#### Written task:
Count the lines below that contain the word "will". Reply with that number alone.
— begin Supplied records —
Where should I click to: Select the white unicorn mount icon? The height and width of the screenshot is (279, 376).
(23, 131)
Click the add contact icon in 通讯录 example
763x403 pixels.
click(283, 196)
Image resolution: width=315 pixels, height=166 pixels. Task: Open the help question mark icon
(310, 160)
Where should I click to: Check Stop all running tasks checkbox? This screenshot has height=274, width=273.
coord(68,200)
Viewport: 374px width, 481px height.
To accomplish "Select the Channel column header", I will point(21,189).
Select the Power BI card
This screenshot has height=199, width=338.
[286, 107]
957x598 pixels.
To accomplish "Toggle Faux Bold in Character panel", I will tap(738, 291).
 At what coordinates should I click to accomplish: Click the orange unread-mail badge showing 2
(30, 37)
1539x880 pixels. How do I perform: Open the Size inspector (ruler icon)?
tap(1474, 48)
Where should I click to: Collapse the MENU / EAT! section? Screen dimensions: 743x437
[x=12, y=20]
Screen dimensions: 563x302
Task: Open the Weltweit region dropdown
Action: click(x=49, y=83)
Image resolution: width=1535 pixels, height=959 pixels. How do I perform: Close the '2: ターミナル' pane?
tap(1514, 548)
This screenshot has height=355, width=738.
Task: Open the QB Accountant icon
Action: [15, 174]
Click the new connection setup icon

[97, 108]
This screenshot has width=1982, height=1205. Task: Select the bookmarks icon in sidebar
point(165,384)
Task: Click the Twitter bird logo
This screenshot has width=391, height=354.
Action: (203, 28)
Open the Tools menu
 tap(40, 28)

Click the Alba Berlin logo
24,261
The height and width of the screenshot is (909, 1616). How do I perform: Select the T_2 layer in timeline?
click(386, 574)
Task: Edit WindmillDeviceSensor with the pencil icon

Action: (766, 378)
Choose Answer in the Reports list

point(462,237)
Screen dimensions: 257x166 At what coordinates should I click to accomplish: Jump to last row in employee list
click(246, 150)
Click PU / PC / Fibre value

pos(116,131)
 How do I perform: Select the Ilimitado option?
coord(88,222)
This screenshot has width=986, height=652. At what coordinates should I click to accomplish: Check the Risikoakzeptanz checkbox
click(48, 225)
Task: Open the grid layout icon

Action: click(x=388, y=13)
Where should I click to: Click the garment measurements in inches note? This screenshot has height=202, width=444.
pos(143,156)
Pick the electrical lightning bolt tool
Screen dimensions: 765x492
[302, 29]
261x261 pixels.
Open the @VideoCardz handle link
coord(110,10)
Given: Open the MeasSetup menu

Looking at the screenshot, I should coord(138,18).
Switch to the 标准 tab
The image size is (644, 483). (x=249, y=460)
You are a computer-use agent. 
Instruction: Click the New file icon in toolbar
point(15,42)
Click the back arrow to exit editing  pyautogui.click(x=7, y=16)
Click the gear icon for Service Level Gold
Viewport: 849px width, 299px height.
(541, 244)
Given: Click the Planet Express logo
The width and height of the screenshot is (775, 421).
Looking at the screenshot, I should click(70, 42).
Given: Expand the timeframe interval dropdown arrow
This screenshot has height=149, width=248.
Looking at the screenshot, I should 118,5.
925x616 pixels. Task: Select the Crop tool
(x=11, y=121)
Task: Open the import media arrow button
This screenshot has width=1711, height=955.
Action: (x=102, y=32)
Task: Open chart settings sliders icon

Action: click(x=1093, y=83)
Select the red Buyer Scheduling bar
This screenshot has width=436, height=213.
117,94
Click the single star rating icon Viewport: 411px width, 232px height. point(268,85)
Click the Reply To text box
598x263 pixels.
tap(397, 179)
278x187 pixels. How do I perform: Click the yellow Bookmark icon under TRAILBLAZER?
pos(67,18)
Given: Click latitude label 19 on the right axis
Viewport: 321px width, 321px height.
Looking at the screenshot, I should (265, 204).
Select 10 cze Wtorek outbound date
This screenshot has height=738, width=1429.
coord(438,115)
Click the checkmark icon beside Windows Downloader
— end Supplied records —
#### Result for this exercise:
2